Remember - More details = better answers
Also: If you get a response it's polite to respond to it.

 

[1503-44]

Higher N2 pressure cylinders are common.
UN/ISO Nitrogen Storage Tank: 424 cu ft, 4500 psi
No compressor required.

--Einstein gave the same test to students every year. When asked why he would do something like that, "Because the answers had changed."

 

[pierreick]

Mr 44,
To me you need only 3 cylinders and 1/3 of the 4th one.
Set point is 1490 PSI a , just above 103 bar A
Pierre

 

[LittleInch]

Mr 44,
To me you need only 3 cylinders and 1/3 of the 4th one.
Set point is 1490 PSI a , just above 103 bar A
Pierre

Care to explain how you got to that conclusion?

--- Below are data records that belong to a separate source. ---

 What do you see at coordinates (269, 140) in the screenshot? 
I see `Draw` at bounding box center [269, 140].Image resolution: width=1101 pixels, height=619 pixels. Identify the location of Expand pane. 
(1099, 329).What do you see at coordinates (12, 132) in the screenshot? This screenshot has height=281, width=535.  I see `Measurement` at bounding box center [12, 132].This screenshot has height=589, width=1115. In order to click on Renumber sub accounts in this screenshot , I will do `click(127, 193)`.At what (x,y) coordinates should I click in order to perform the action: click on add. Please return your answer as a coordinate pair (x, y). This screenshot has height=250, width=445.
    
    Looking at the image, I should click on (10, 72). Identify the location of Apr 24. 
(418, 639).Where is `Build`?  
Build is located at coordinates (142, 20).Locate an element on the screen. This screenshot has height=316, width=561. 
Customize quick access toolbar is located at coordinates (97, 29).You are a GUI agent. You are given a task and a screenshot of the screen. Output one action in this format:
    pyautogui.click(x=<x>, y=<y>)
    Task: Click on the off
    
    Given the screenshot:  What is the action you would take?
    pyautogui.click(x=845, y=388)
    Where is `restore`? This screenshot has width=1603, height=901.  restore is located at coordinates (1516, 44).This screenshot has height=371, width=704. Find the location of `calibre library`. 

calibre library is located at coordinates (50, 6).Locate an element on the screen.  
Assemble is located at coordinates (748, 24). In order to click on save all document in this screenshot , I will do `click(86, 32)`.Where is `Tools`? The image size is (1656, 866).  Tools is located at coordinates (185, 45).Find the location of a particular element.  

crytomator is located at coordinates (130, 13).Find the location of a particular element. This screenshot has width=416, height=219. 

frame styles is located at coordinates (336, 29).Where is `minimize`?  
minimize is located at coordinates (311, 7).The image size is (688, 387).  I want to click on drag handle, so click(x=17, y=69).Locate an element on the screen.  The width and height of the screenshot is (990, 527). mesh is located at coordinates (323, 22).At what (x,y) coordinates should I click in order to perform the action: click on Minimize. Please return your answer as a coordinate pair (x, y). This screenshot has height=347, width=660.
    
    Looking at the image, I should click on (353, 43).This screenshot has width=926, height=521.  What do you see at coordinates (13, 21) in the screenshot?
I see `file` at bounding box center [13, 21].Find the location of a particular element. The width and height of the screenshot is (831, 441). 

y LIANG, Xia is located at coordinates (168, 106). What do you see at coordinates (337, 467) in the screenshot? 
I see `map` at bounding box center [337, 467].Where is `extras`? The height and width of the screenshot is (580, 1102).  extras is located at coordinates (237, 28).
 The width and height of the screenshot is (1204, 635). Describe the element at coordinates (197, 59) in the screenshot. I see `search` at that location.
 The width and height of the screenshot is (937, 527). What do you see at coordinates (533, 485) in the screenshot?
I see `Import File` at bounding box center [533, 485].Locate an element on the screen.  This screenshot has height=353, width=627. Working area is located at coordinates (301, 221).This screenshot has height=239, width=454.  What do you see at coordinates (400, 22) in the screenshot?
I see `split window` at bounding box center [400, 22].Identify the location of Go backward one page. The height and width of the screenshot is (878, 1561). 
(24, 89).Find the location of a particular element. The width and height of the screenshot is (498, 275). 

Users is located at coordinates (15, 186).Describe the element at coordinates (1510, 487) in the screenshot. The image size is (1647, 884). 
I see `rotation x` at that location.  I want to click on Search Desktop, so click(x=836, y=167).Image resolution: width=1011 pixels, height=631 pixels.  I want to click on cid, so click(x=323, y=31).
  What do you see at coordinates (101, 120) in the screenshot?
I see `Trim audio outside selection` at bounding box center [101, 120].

We seem to very different by a factor of 100 if you're talking about bottles.

 

[pierreick]

cylinder means 6m3 N2 ,
My calculation is similar to Mr 44 except the end point which is 1490 PSI A .
Pierre

 

[LittleInch]

But it's 6 standard m3. Not 6 m3 at 2190 psi.

Nobody supplies high pressure nitrogen in anything bigger than a 47 litre cylinder.

They supply Liquid Nitrogen in bigger volumes,, but then you need to gassify it and compress it yourself

 

[pierreick]

Irrelevant!

Nitrogen (Industrial Grade) Cyl 7 M3 | TH Industrial National eStore

Industrial grade nitrogen has wide applications in manufacturing and fabrication industry segments. It is used for blanketing, purging, inerting and leak testing.

shop.linde.co.th

By the way your response does not make much sense.
Regards
Pierre

 

[LittleInch]

It's very relevant because, in my opinion, your using the wrong data.

The size of the nitrogen bottle at 2100psi is 47 litres. When that gas is at 15 psia, it is about 6 cubic metres. At atmospheric pressure.

You and Mr44 are working on the basis that you have 6m3 at 2100 psig. Hence why we're a long way apart in our calculations as I think that figure should be 47 litres or 0.47 m3.

 

[pierreick]

The leak test pressure is carried out at 1485 psig" or 103 bars A , the volume of the pipe is 14 m3 ...........
the quantity of N2 in the pipe at the end of the test should be ( n = P V/RT) = 14*103e5/( 8.314*303 ) =57241 moles or 1602 kg of N2 and you expect 47 liters of N2 sufficient enough to perform the test.
NB :47 l =0.047 m3 (typo)
agree : 47 liters cylinder @ 144 bars is equivalent to # 7 m3 at Patm .
Pierre

 

[LittleInch]

Pierre.

Yes that was a typo, but thr edit function now disappears a bit fast.

I don't think you've properly read my previous posts where I think it will take up to 350 bottles.

Do you agree?

 

[pierreick]

Yes I do ! 343 bottles based on 47 liters and 151 Bar A .

Pierre

 

[LittleInch]

Good. Now we wait for the OP to return....

 

[pierreick]

BTW ,1/3 of N2 is lost, kept in the bottles after transfer.
Pierre